(Dataset records)
----------
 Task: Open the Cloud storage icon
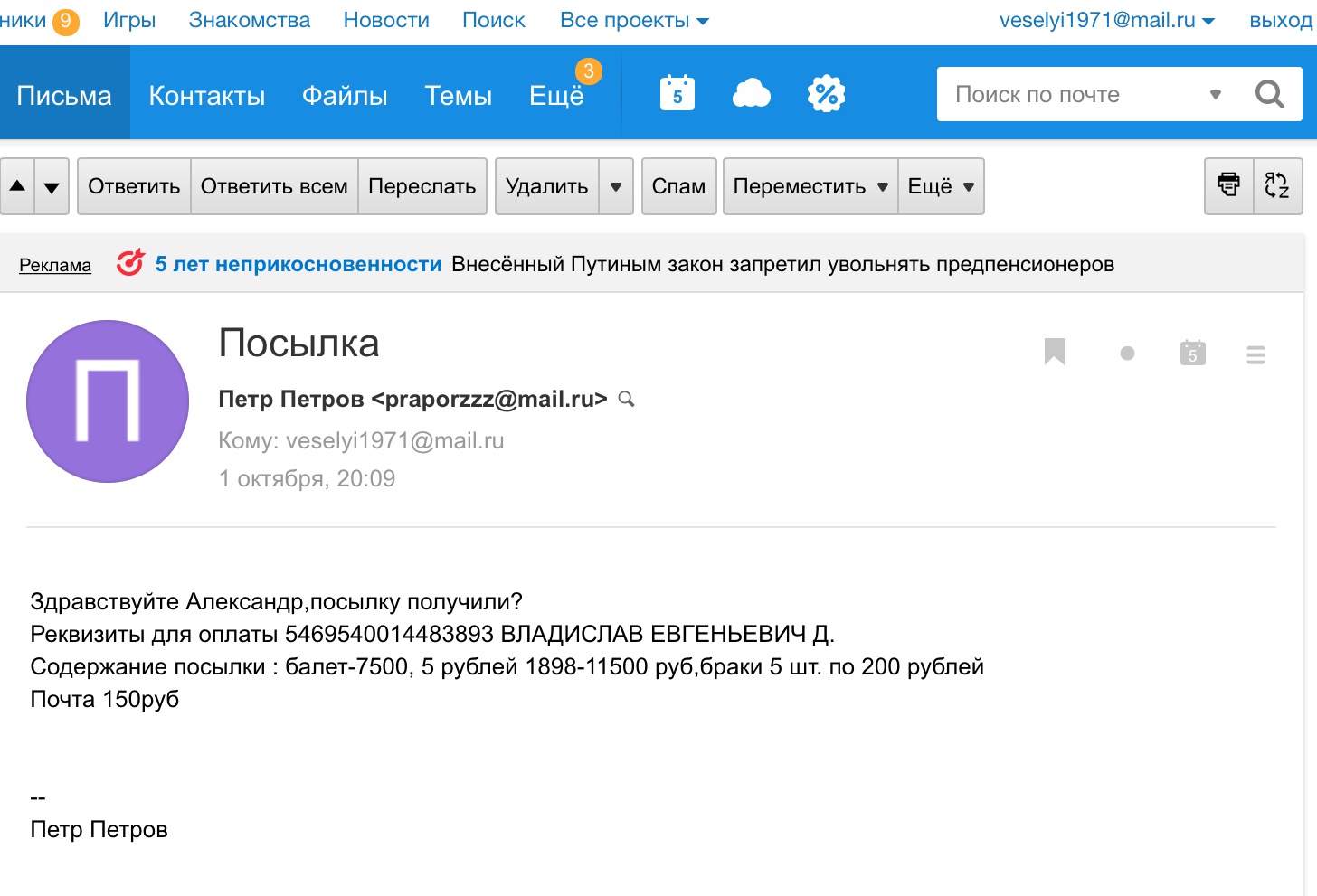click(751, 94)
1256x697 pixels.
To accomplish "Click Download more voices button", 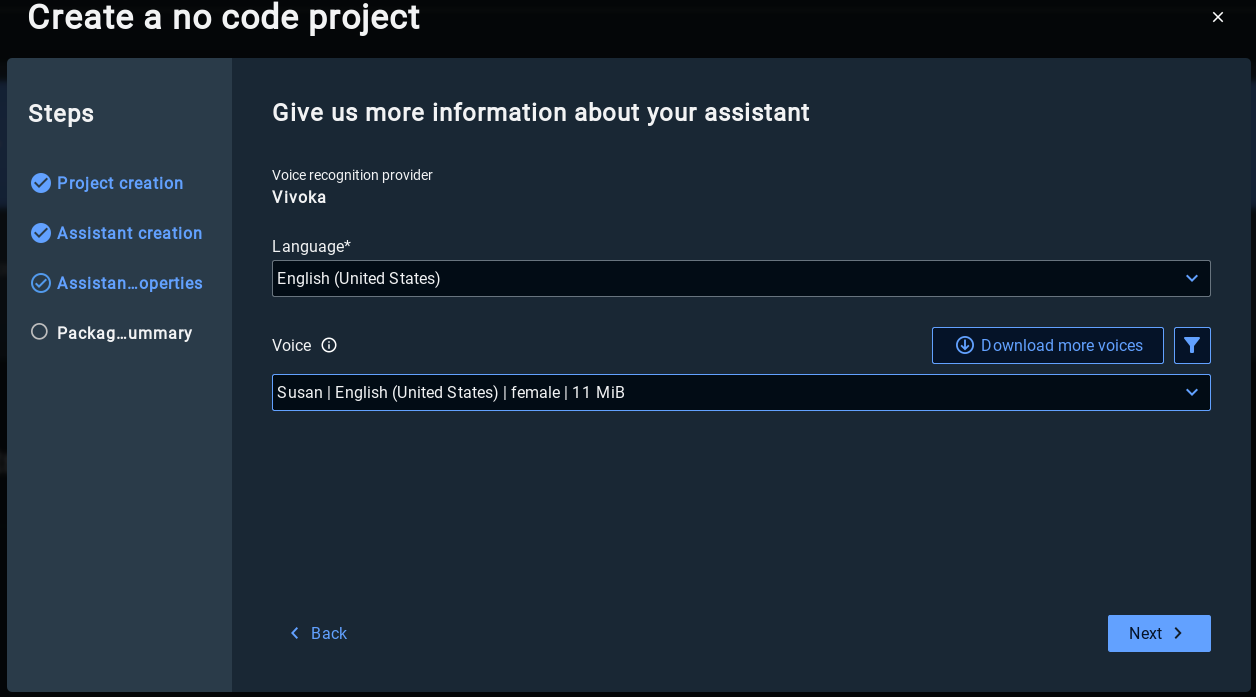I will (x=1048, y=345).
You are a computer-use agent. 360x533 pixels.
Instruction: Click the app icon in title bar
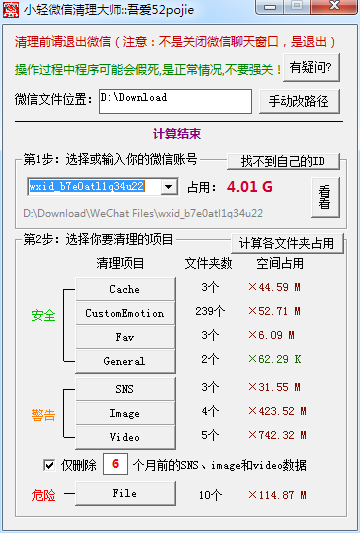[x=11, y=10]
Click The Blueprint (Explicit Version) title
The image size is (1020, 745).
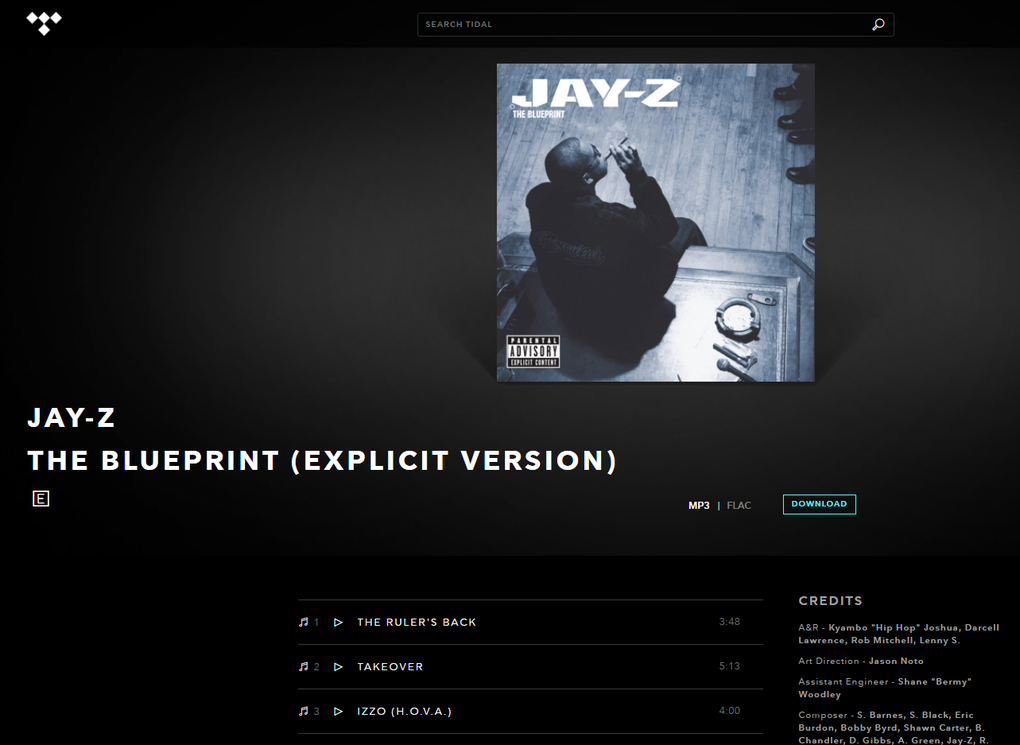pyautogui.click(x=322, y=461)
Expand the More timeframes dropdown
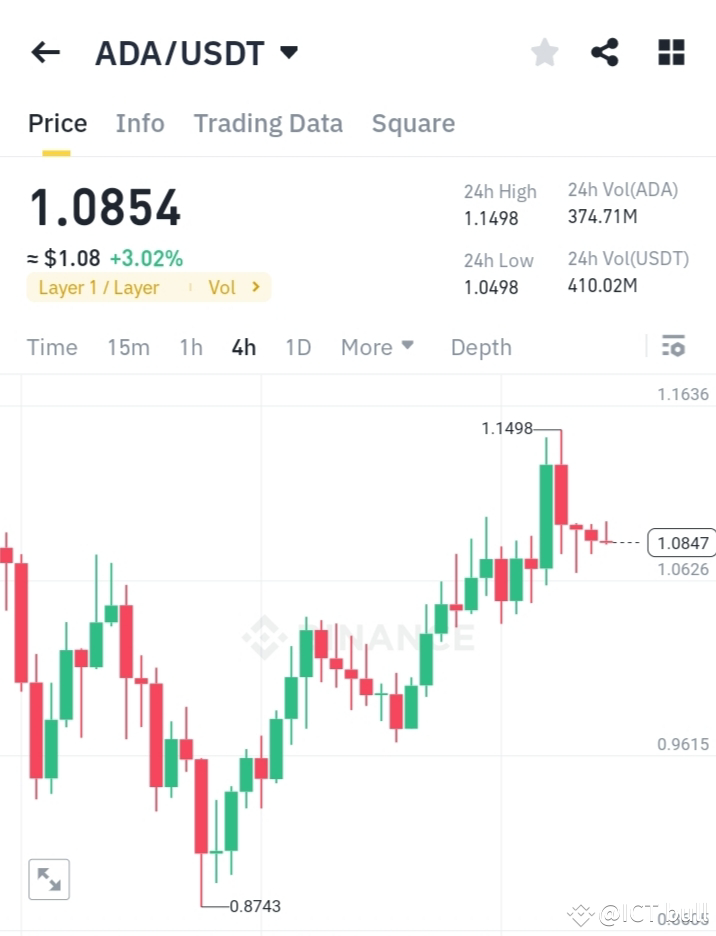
----------
▶ _YOUR GOAL_: Gather every line from the records above that contains the string "pixels". Case counts.

▶ _EXERCISE ANSWER_:
1256x697 pixels.
You are a computer-use agent. 360x533 pixels.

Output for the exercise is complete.